Your parents protected you when you were young with advice and example.  Look both ways before crossing the street, never speak to strangers, and a host of other suggestions were meant to protect you.  Sadly, our parents reach a point where they need us to protect them!

Here are six suggestions to protect your parents from scams and schemes:

1. Ask or discuss with your parents who has durable power of attorney.

2. Register your parents’ telephone numbers with the National Do Not Call registry (www.donotcall.gov).

3. Discuss with them the list of common frauds listed above.  Ask them to contact you if they suspect anyone is trying to defraud them.

4. Ask your parents to contact you if anyone offers to buy any of their possessions.

5. Make sure a family member personally visits your parents on a weekly basis.  If this is a challenge and you have other siblings, take turns.

6. Reduce junk mail for a small fee by going to either of these web sites: www.stopthejunkmail.com and http://mailstopper.tonic.com.

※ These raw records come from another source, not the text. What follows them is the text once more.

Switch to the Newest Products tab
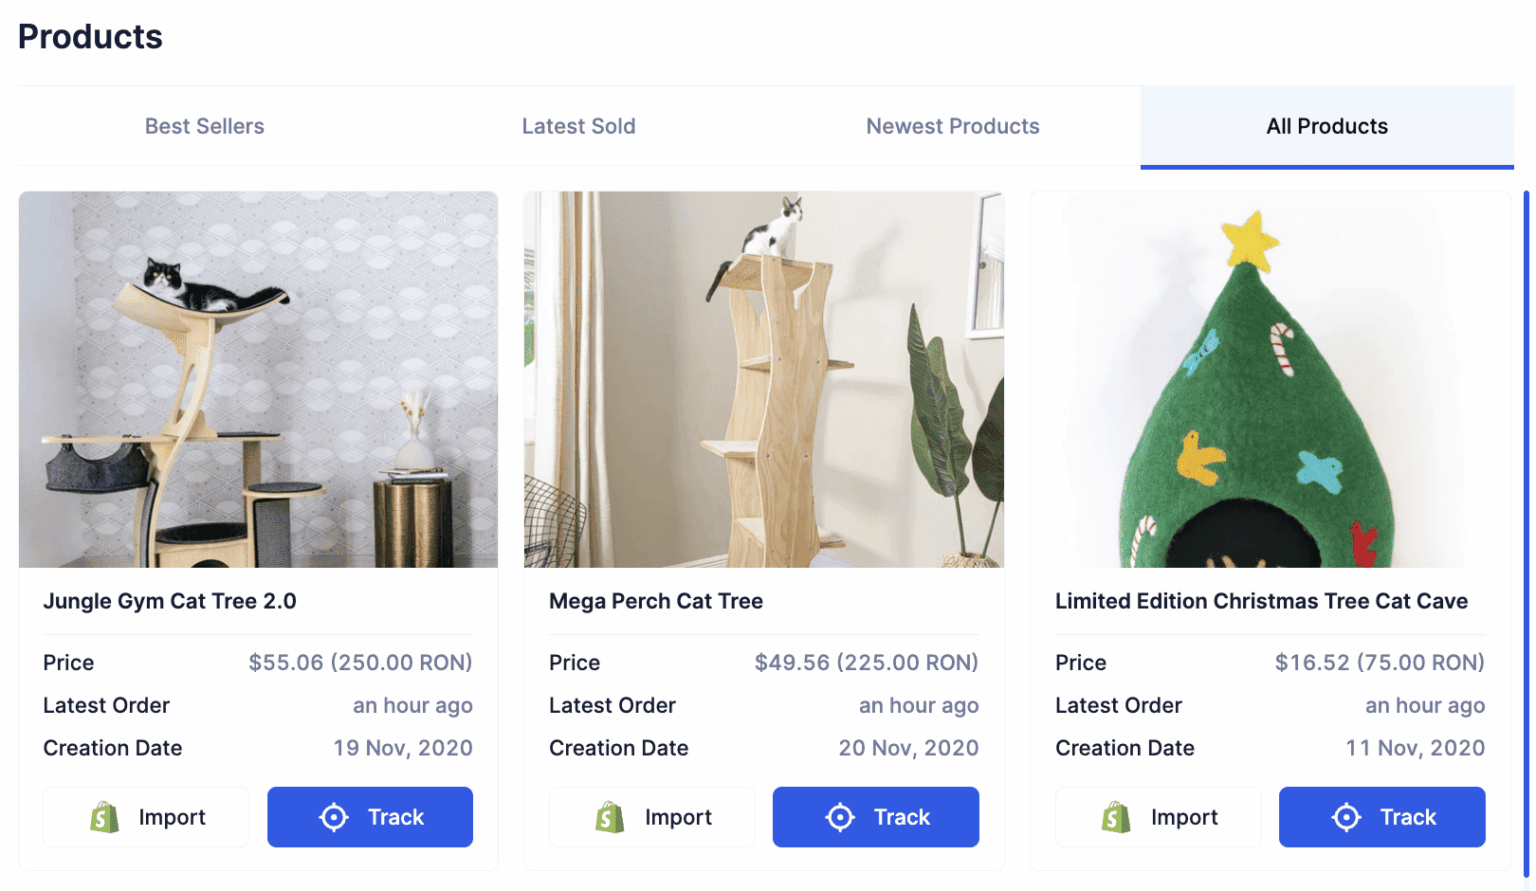 (x=953, y=126)
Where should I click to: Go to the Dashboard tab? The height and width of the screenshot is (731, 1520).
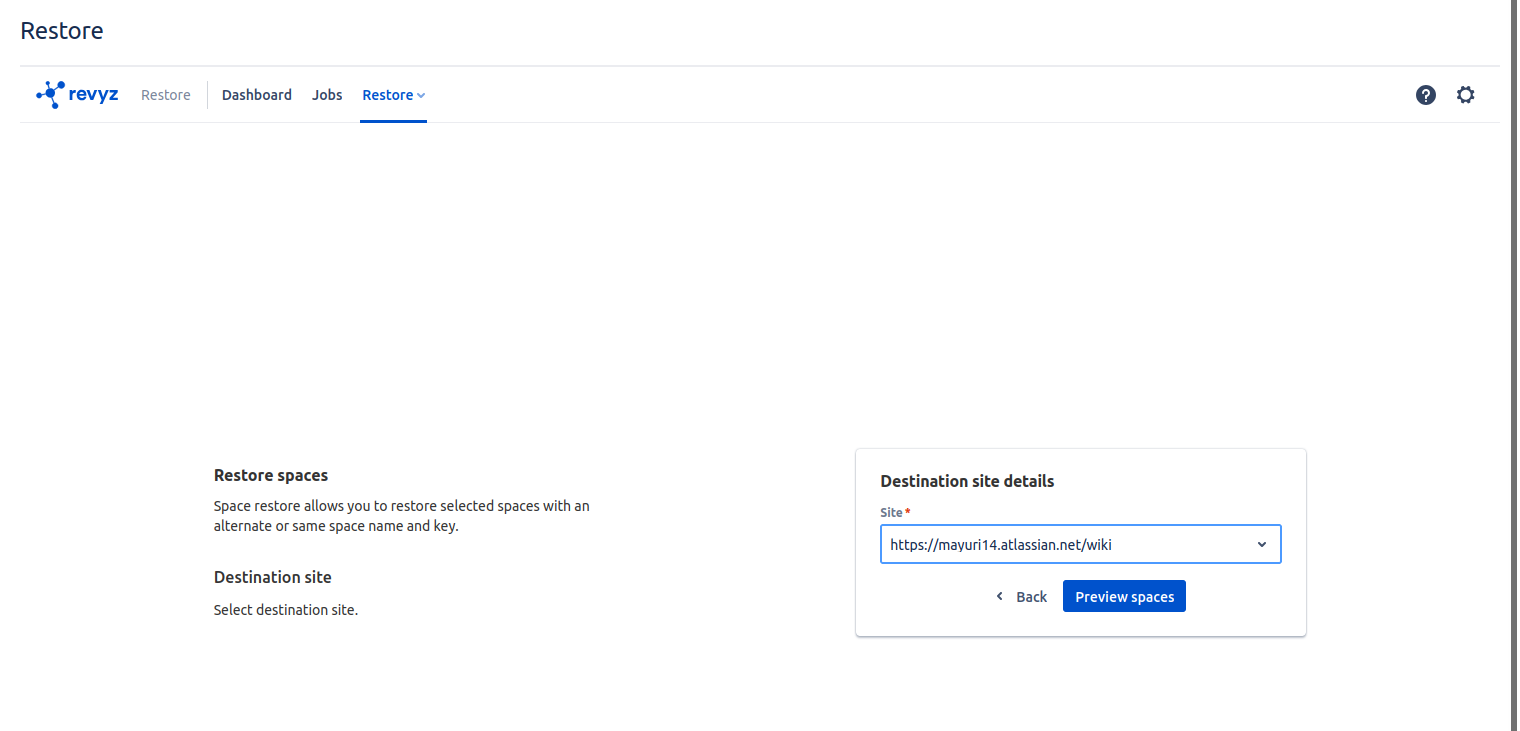[x=257, y=95]
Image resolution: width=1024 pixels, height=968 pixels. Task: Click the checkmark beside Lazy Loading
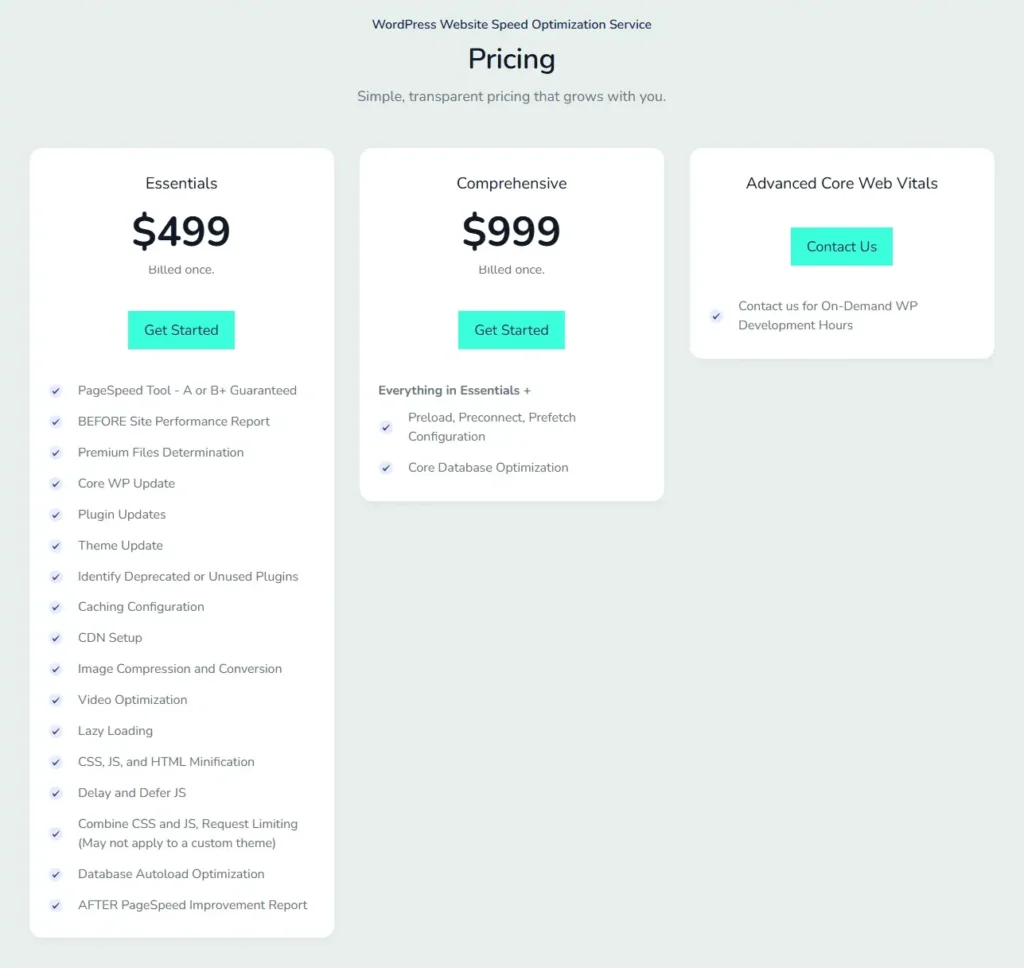point(56,731)
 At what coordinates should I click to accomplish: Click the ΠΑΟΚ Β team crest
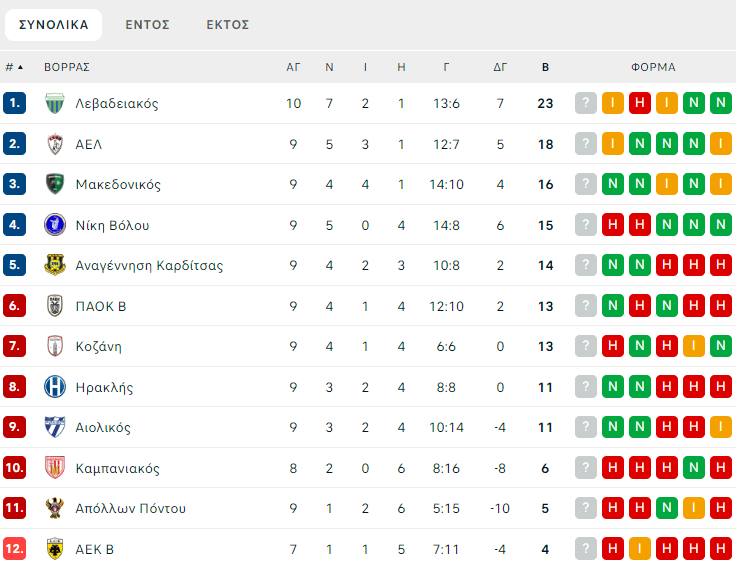tap(55, 306)
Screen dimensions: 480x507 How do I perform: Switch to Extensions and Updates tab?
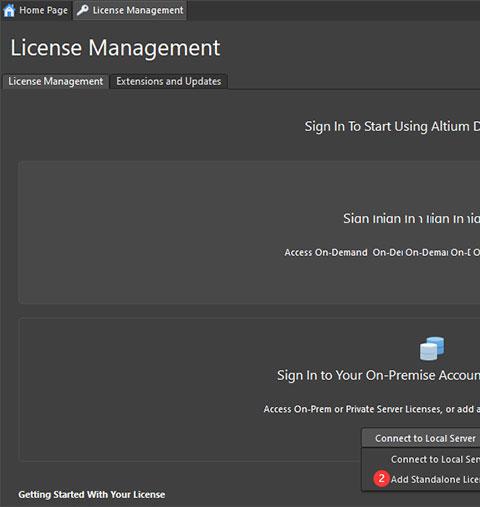[x=169, y=81]
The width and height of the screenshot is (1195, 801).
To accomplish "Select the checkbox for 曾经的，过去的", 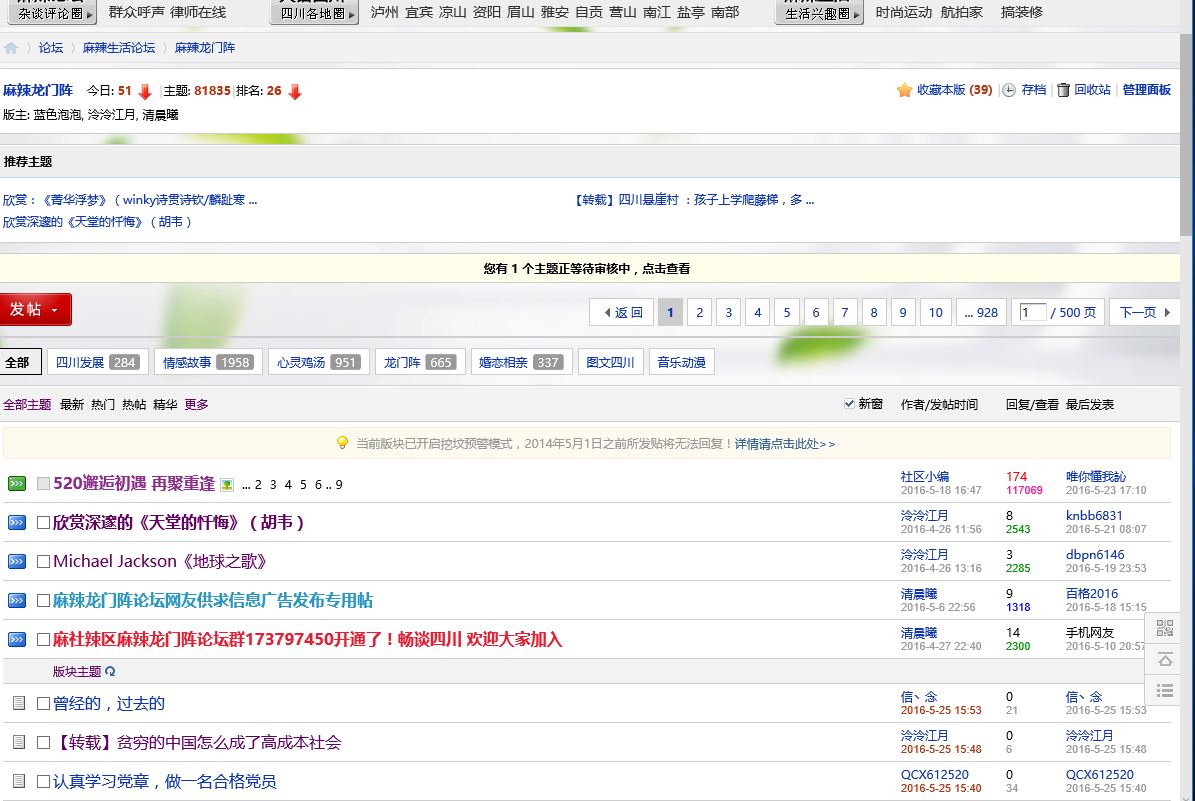I will point(43,704).
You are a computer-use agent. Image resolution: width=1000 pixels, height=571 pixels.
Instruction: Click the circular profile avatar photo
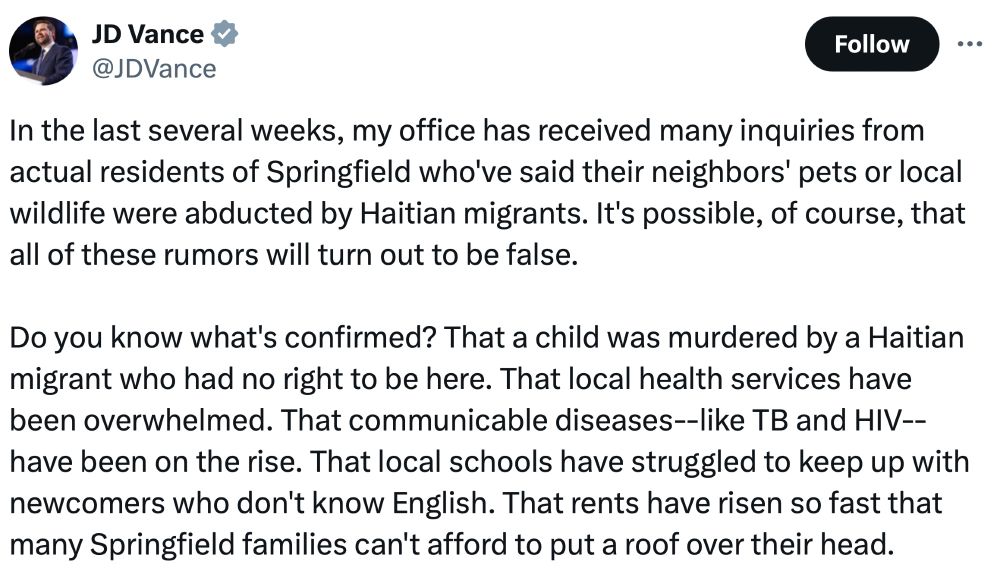pyautogui.click(x=43, y=51)

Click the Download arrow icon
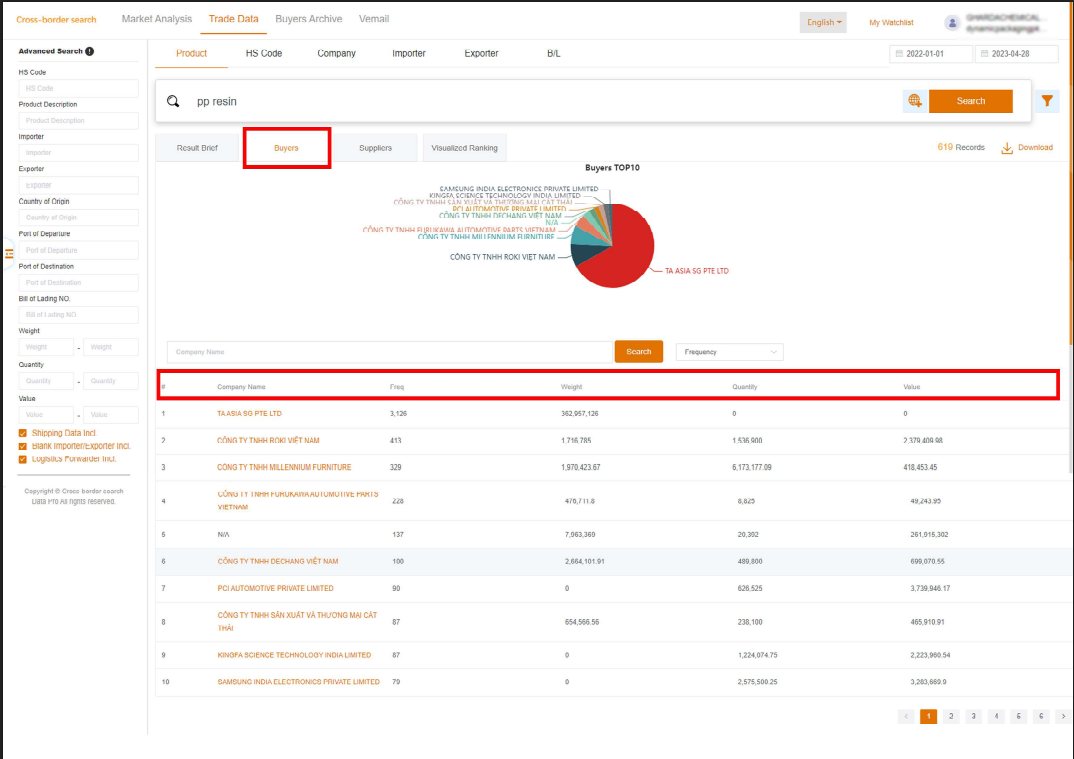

The National Center for Elder Abuse is an excellent resource for information on financial and other forms of abuse against senior citizens.  It publishes reports and conducts research on this growing problem.  NCEA’s mission is to promote understanding, knowledge sharing, and action on elder abuse, neglect, and exploitation.  Its web site also offers links to other excellent resources and organizations also devoted to protecting senior citizens.  Their web site is www.ncea.aoa.gov.

Honor your parents by standing between them and anyone who sees them as an easy target.